We have partnered with our longtime global resource, Trendwatching, to explore the practical application of trends from the perspective of communications agencies. Each month, one of our Taan Worldwide members will offer up their opinion on a current trend.

This is the first in a series of blog posts, originally appearing at:
http://trendwatching.com/blog/marketing-with-a-clean-slate/

Here,  Mike Speck – SVP Creative at Mobium, an agency that specialises in B2B marketing strategy and Taan member for over 15 years – dives into CLEAN SLATE BRANDS and their significance within the modern business community. 

 

 

 

Over the past year, numerous articles preaching that B2B marketers should be paying close attention to how B2C companies conduct their marketing have been published in blogs and online marketing journals. It’s as if the author thinks they just discovered the Holy Grail:

  • Did you know that emotion plays a big role in B2B purchase decisions? So knowing these emotional drivers will help you be more successful in reaching the B2B buyer. Duh.
  • Technology has put control of the purchase process in the hands of the B2B purchase decision maker (marketers are no longer in control.) Double duh.

Luckily Mobium, as well as a few of our smarter contemporaries, have been talking about these things for over 20 years.

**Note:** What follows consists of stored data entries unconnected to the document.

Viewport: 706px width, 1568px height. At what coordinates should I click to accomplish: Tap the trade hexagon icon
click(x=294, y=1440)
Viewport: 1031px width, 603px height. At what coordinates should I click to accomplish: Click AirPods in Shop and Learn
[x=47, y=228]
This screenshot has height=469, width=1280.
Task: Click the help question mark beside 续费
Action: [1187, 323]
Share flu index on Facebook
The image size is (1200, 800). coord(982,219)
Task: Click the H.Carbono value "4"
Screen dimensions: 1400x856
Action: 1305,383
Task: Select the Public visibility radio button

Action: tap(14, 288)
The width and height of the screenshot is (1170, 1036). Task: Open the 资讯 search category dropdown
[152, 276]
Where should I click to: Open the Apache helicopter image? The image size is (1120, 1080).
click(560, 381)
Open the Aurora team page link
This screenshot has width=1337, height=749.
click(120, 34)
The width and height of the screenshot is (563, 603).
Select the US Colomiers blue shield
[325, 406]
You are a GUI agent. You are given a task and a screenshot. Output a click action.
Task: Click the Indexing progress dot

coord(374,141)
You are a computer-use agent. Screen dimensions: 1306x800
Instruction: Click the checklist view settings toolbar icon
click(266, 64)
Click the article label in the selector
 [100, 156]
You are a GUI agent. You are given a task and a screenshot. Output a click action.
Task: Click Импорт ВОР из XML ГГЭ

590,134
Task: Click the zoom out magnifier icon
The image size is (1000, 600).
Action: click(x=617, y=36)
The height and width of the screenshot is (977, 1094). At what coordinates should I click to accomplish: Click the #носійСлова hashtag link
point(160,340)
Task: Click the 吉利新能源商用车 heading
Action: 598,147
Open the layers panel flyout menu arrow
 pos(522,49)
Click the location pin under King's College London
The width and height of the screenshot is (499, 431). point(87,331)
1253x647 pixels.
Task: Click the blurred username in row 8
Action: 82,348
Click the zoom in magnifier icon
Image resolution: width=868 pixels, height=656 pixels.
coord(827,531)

Guess we all just discovered the Grail earlier.

Consumer trends are worth watching, though

However, TrendWatching’s intriguing new book, Trend-Driven Innovation, offers some new thinking about how marketers – including those of the B2B variety – should look closer at trends that are affecting ways companies can be more innovative and successful.

In the book, they talk about today’s Expectation Economy which is “built on the convergence of three strands of customer expectations”:

  • rising quality
  • positive impact
  • personal expression

These expectations give the consumer “significant power and control,” while business, unfortunately, never seems to catch up to this “curve of accelerating expectations.”

All marketers (but especially B2B companies) should read this book and think about how the identified trends might apply to their business strategies.

For instance, take the TrendWatching idea of a “Clean Slate Brand”. According to the authors, “traditional brand theory suggests that history and heritage are valuable assets that lie at the heart of a brand’s ability to attract and retain customer attention.” In today’s Expectation Economy, the trend says consumers “are now as attracted (if not more so) to unproven brands and organizations as they were to established ones in the past.”

CLEAN SLATE BRANDS

The consumer expects these new, Clean Slate Brands to be “more trustworthy, ethical and simply better than the established brands.”

In fact, the established brands (banks, fast food chains, big pharma) are now just another word for unsustainable, unresponsive, untrusted, un-this, un-that, etc.

A Clean Slate Brand is more than just a “new category” for the existing brand. It’s a brand that meets the expectations of the consumer through attributes that “are deeply embedded in their business models and practices from the start.”

As the B2B decision maker’s expectations continue to grow, B2B marketers should look at ways to develop Clean Slate Brands that are unencumbered by the legacies of their existing brands. Find unique niches that they can own and deliver newer and better brand experiences than what would normally be associated with their traditional (tired?) established brands.

That way, if existing brands can not offer rising quality, positive impact or personal expression – or at least the perception of each – a Clean Slate Brand can.

Yes, it is indeed an emotional decision for the B2B buyer and those emotions are often driven by their expectations – which today, according to TrendWatching, are more about rising quality, positive impact and personal expression. There’s a path being driven by consumer trends that we, as B2B leaders, need to be watchful of and take advantage as we guide our companies and their brands in the future.